Thomas Ostermeier of the Berlin Schaubühne Theatre is one of them. His Hamlet is an unashamed piece of director’s theatre. He has taken Shakespeare’s text, cut it, rearranged some parts and re-formed it into a sleeker, bleaker and even more compelling tale of political intrigue and cool contemporary culture. Typically, the first scene that opens the show, is not set on the battlements (as in the bard’s original) but is the funeral of old Hamlet, the prince’s father, mimed to the sound of an eerie track by Godspeed You! Black Emperor. Wow.

The set is alarmingly original: an acre of mud covers the stage, and the extravagant dirt of the production — slapped onto a table or chomped by the protagonist — suggests a dark underworld that is partly an infant’s playpen and partly an open grave. This is a story of death, decay and dissolution of the old political order in an orgy of violence and sex. The line “to be, or not to be” tolls like a bell well before the scene where Shakespeare put it.

Ostermeier’s Prince of Denmark — played by the mesmerising Lars Eidinger — is a youth who is more at home in the trash aesthetics of a chat show, or reality TV, than at a royal court.
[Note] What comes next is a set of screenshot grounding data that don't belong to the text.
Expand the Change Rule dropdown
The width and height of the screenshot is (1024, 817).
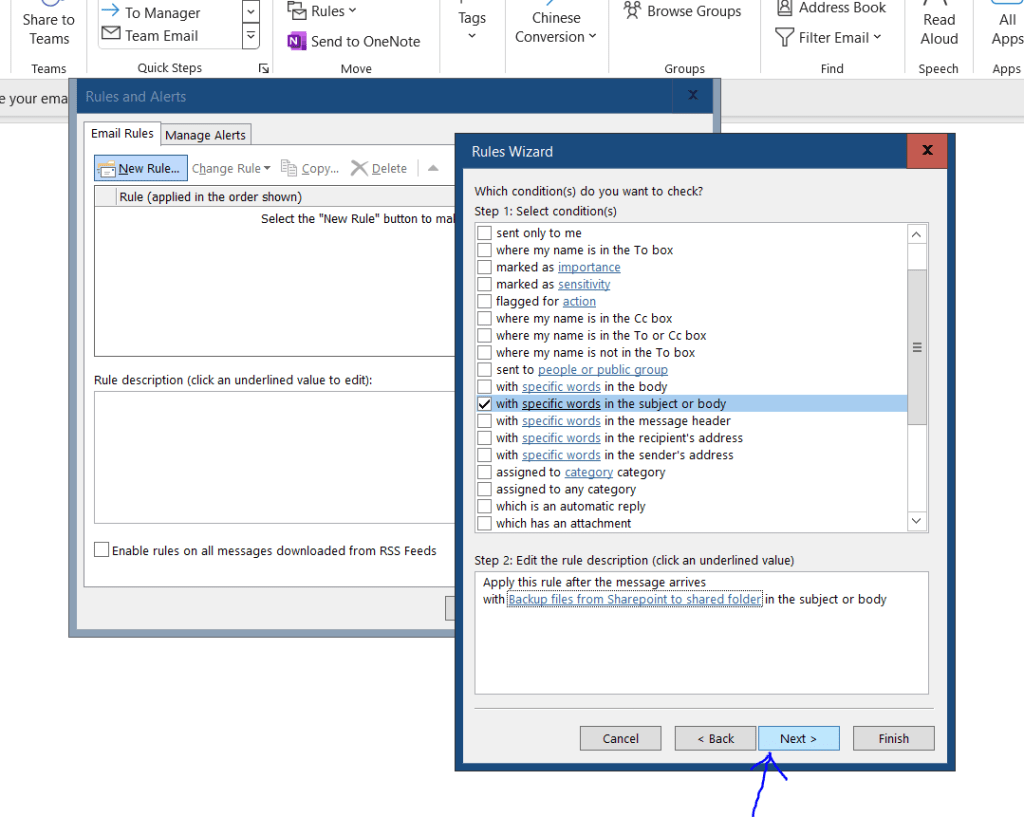pos(231,168)
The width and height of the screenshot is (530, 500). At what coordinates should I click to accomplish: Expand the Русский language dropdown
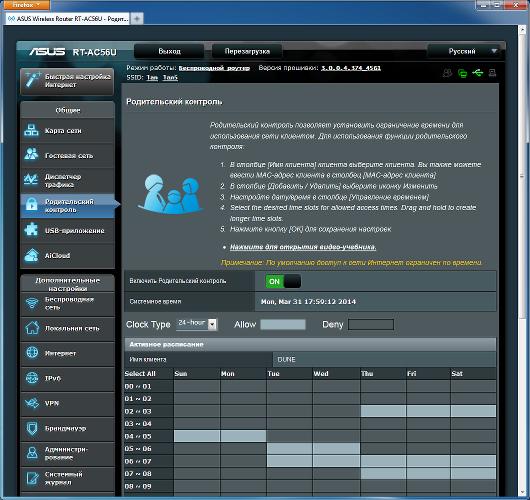coord(466,51)
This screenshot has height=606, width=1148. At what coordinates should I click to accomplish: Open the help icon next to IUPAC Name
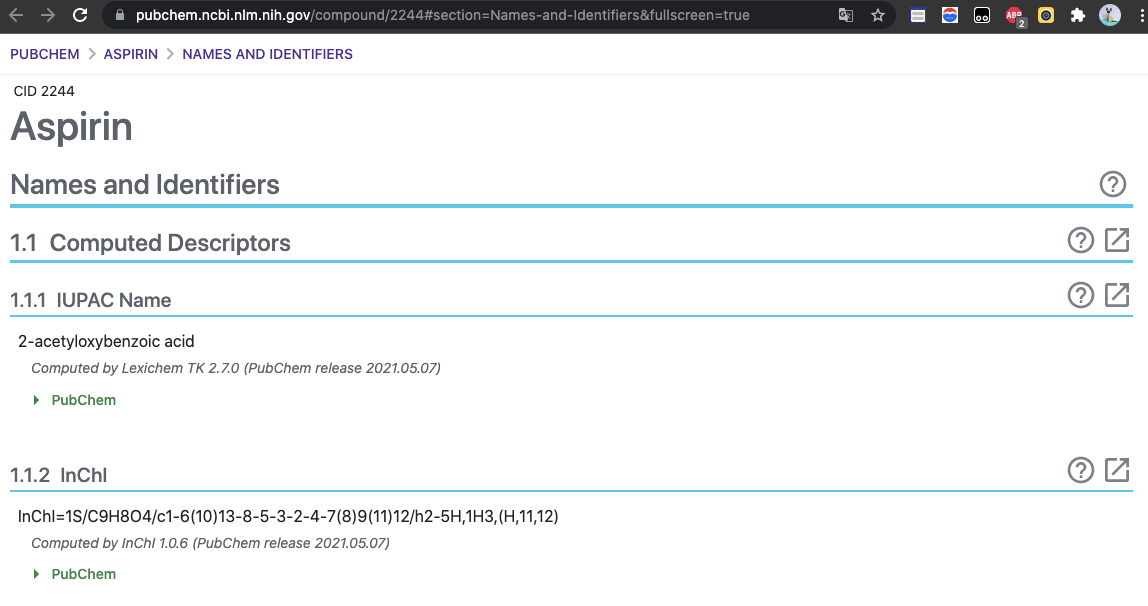pyautogui.click(x=1081, y=295)
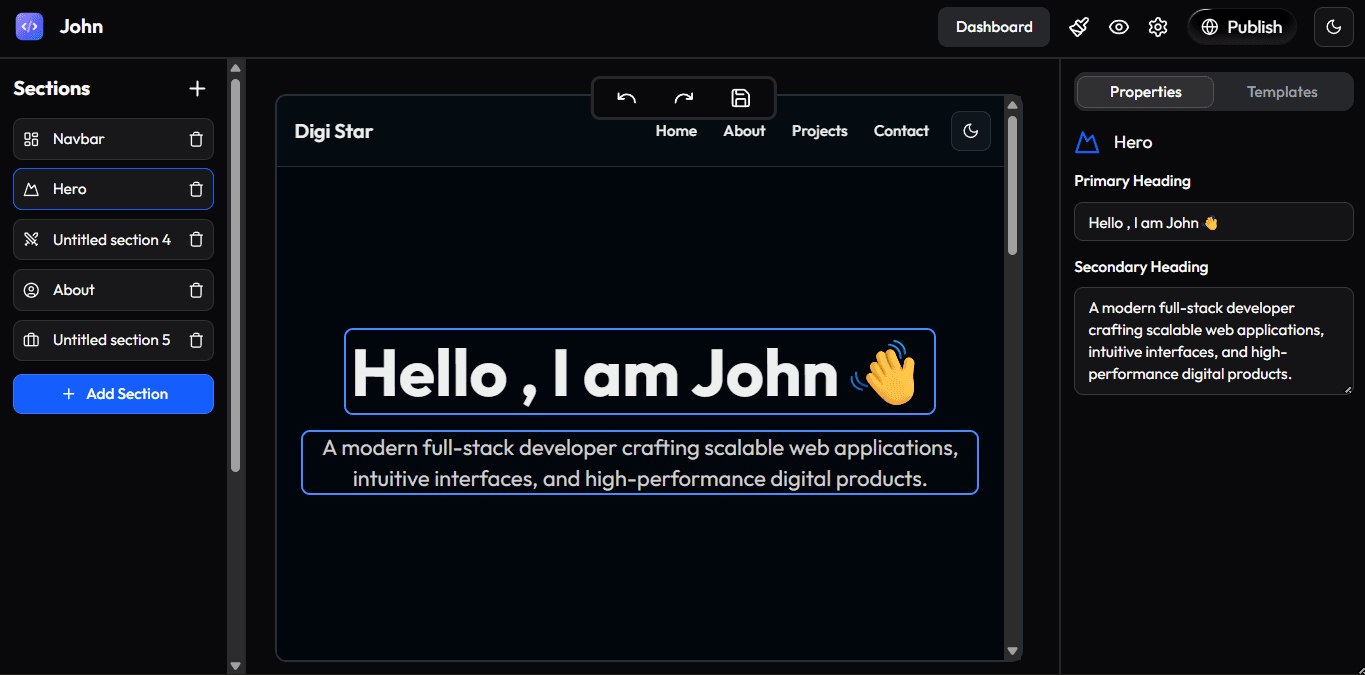This screenshot has width=1365, height=675.
Task: Open the theme paintbrush icon
Action: (1079, 27)
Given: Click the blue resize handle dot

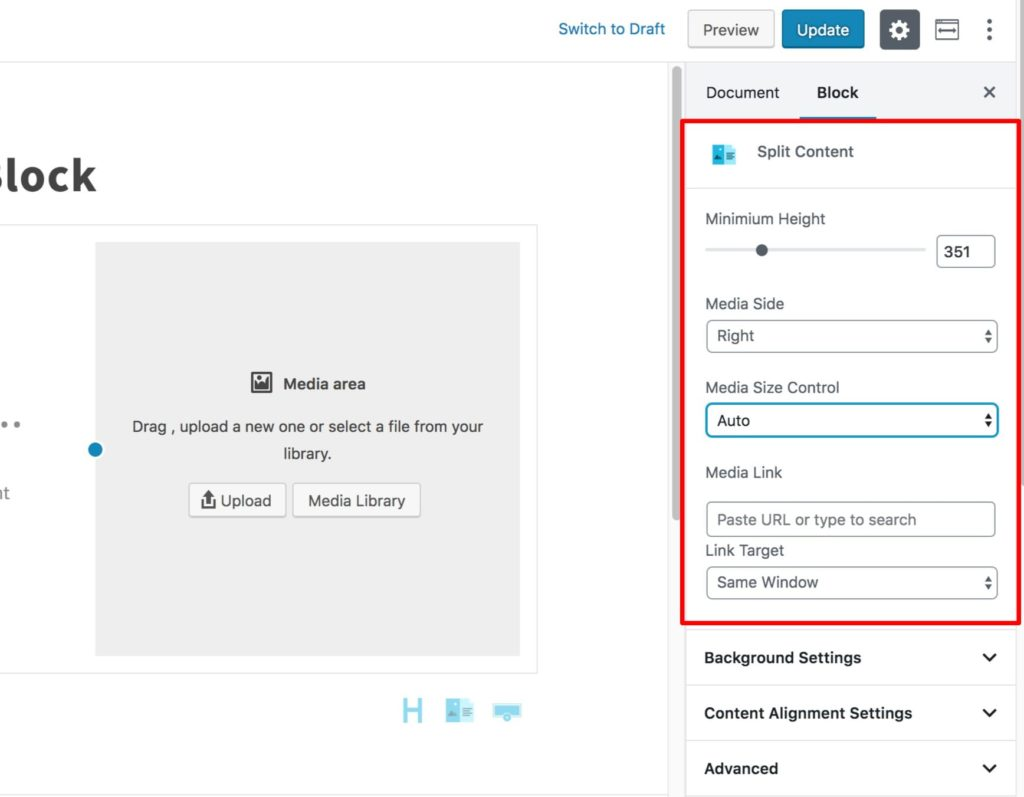Looking at the screenshot, I should [95, 450].
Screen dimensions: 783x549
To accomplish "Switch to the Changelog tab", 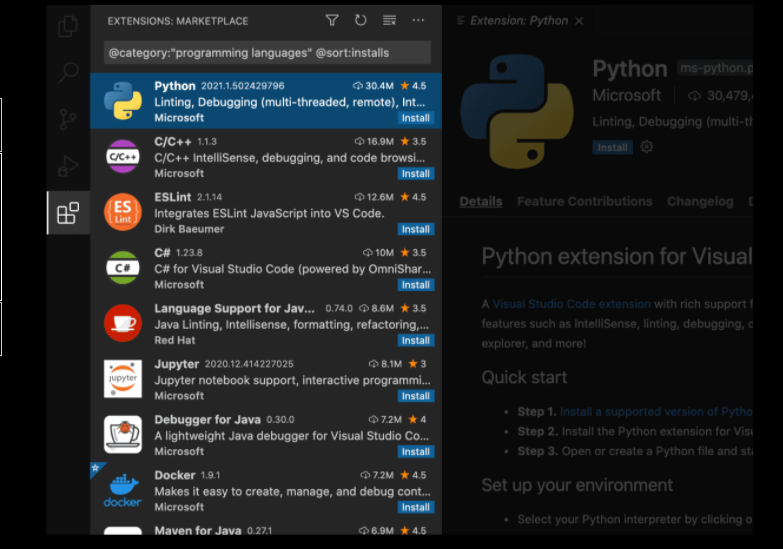I will (x=700, y=201).
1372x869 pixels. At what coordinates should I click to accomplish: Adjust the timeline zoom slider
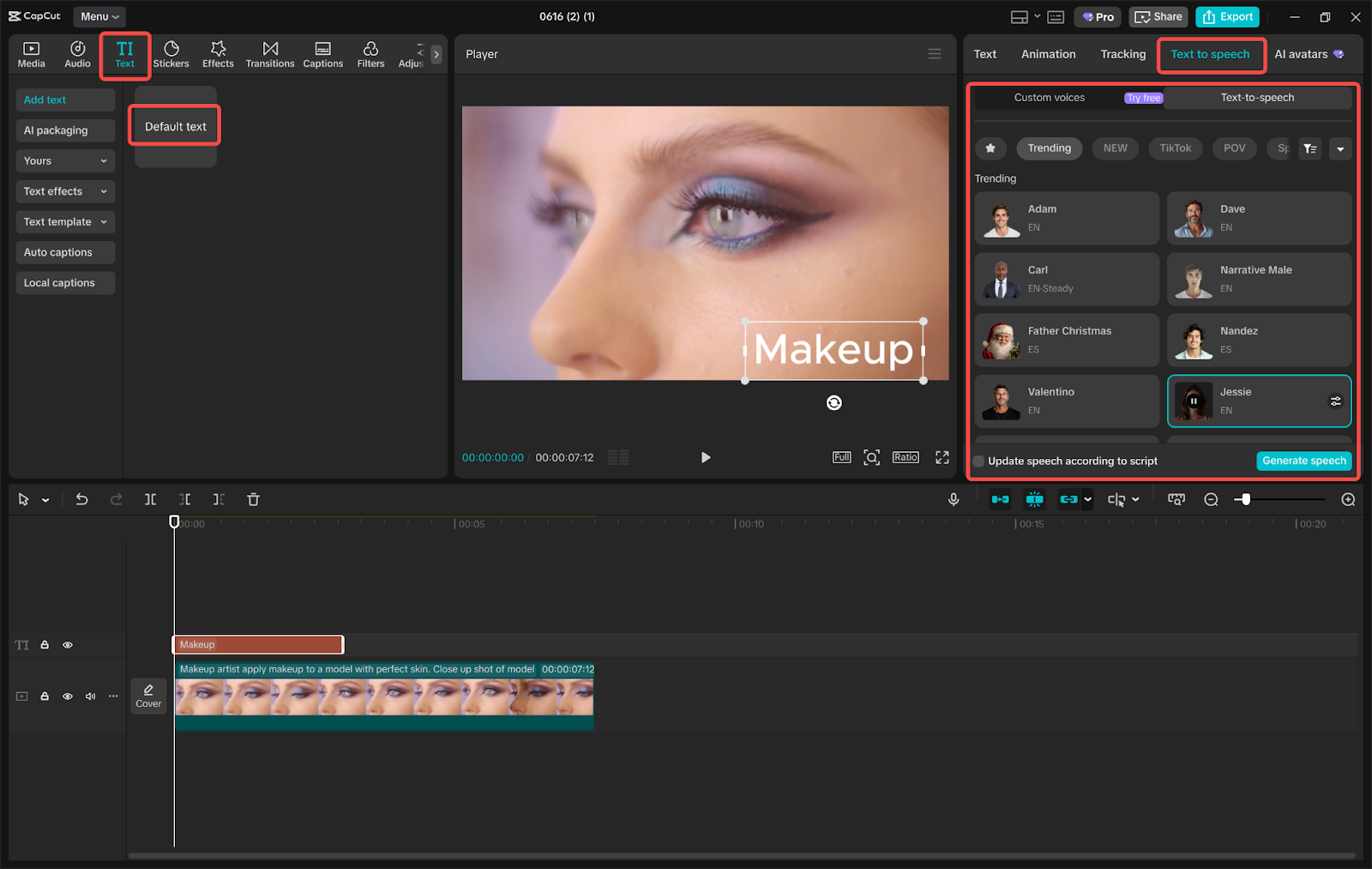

His acting out of madness is delirious and deranged, and the production screams with contemporary references, bad language and craziness. With its microphones and video camera, this is a young people’s show — most of the rest of us have seen many of these tricks before. But there are some powerful moments: when I saw it, there was a gasp when Hamlet spat in Ophelia (Judith Rosmair)’s face.

Although you have to admire the sheer energy and punk disrespect of Ostermeier’s vision (there were several walk outs), the one thing that seems less than engaging is the acting. A lot of prat falls and deep immersion in the mud and soil, means that, apart from a handful of strong moments, you couldn’t really relate to any of the characters. In this play, what we long for is the psychiatrist’s couch; what we get instead is the disco floor.

But there is a real thrill in seeing a European director radically redesigning a classic, and this Berlin Hamlet does pack a punch. It reminds you of just how timid our theatre culture is, and will remain so until British directors leave behind their paralysing respect for the Shakespearean text, and get on with producing shows that have the power to excite, while at the same time engaging our emotions.